→ What to work on:
Find every line in the entries that holds the string "agent" and report it.

═══ Data

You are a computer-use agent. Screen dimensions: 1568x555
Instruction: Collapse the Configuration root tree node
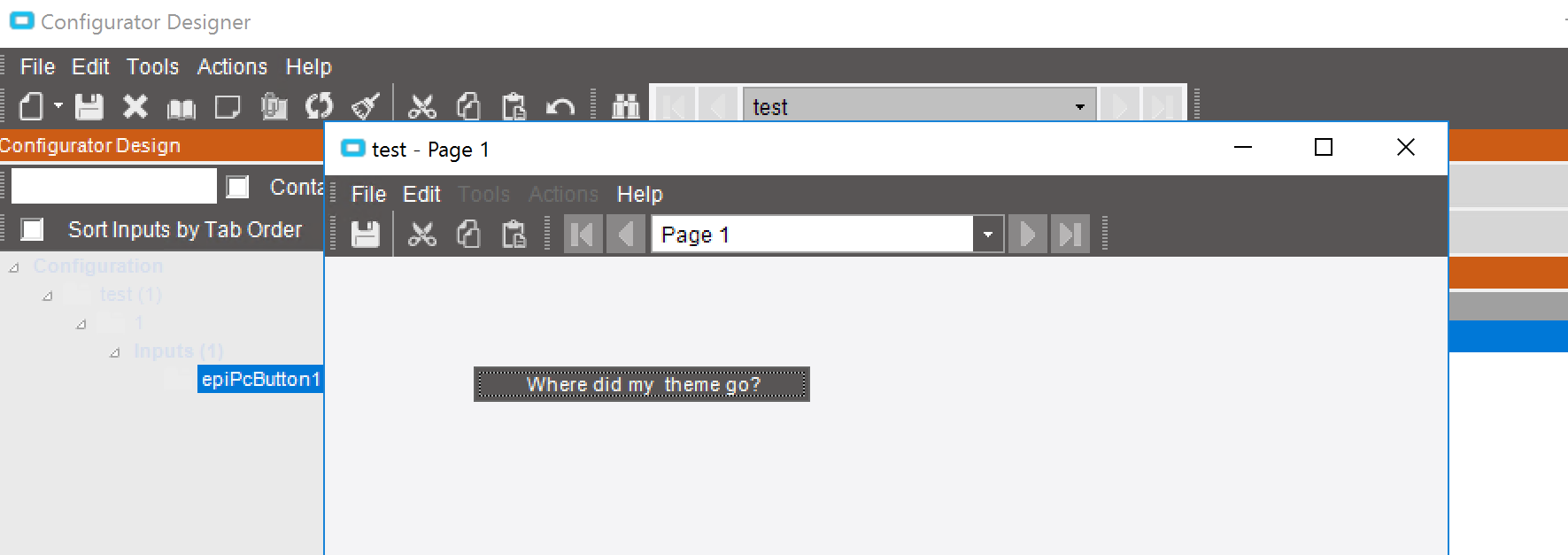(14, 267)
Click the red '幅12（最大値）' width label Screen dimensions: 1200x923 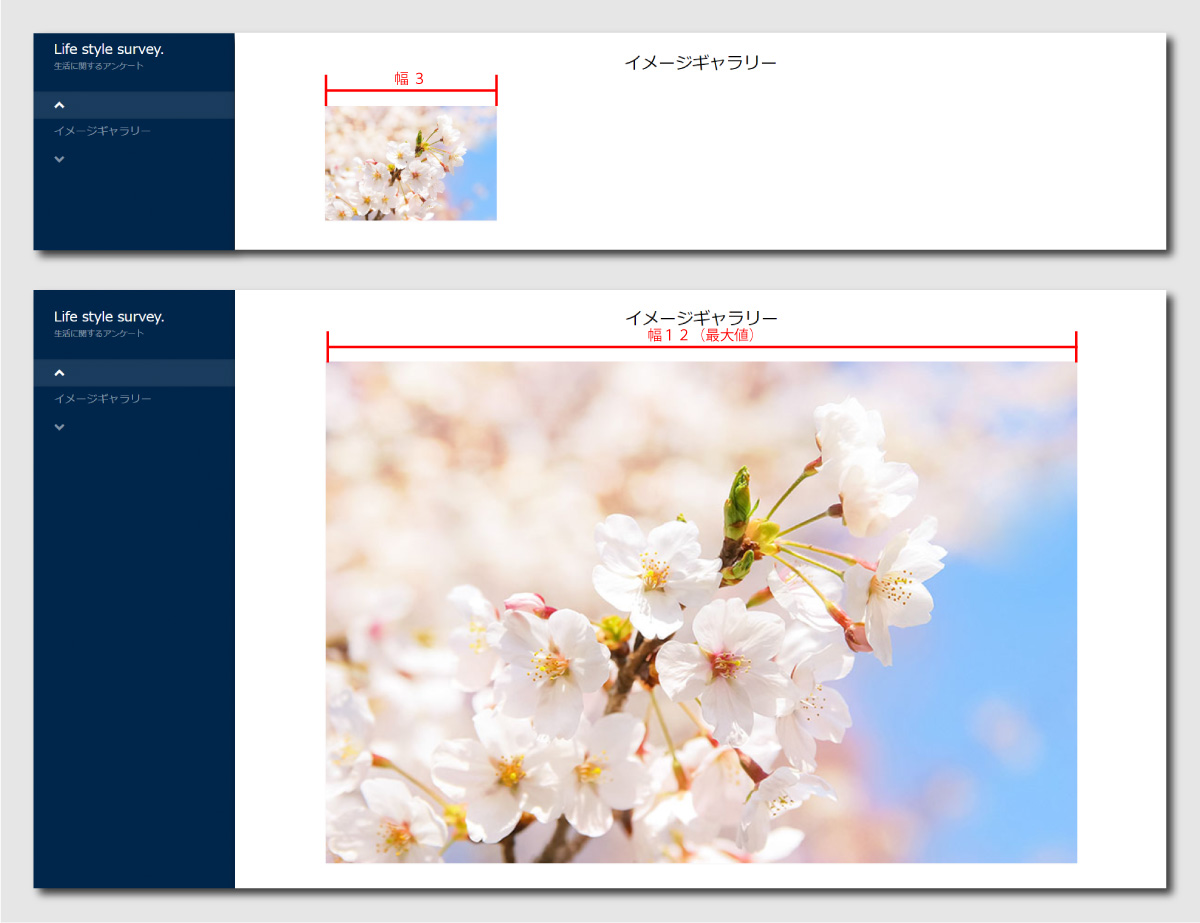(701, 335)
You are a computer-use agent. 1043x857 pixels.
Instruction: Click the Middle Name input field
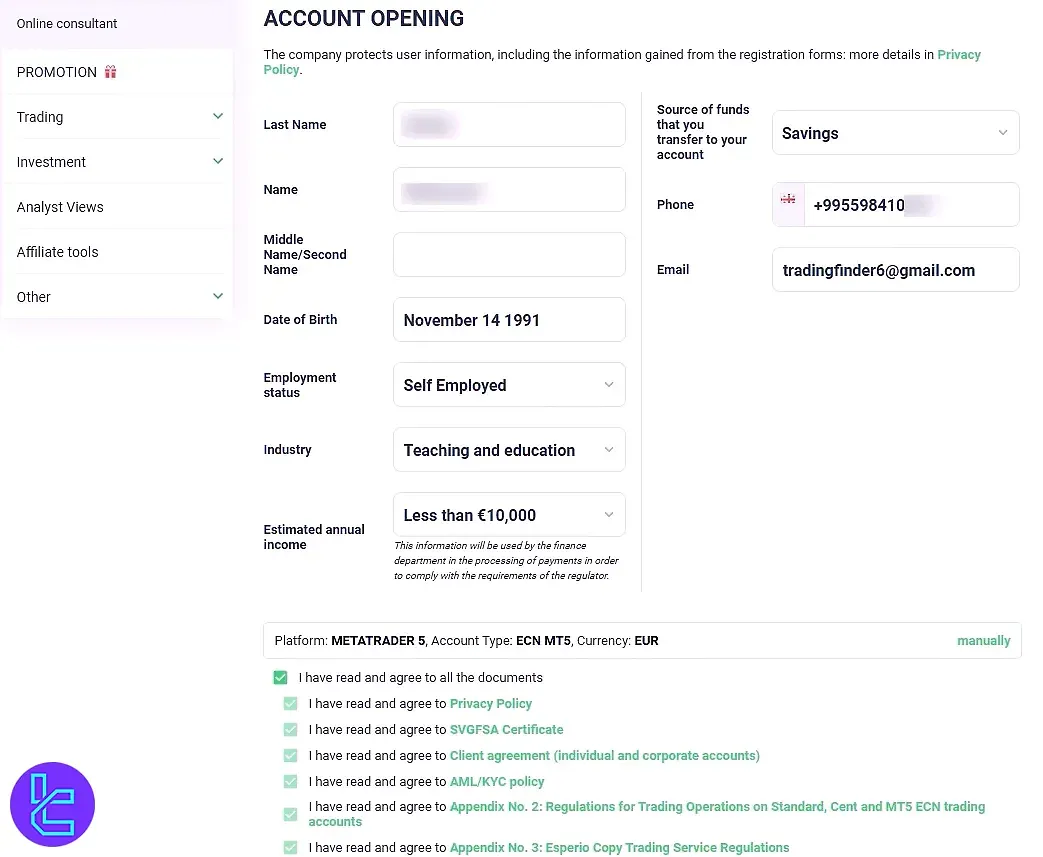pos(509,255)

══════

→ Answer space:
You are a computer-use agent. Screen dimensions: 1568x555
You are a computer-use agent. 1043x857 pixels.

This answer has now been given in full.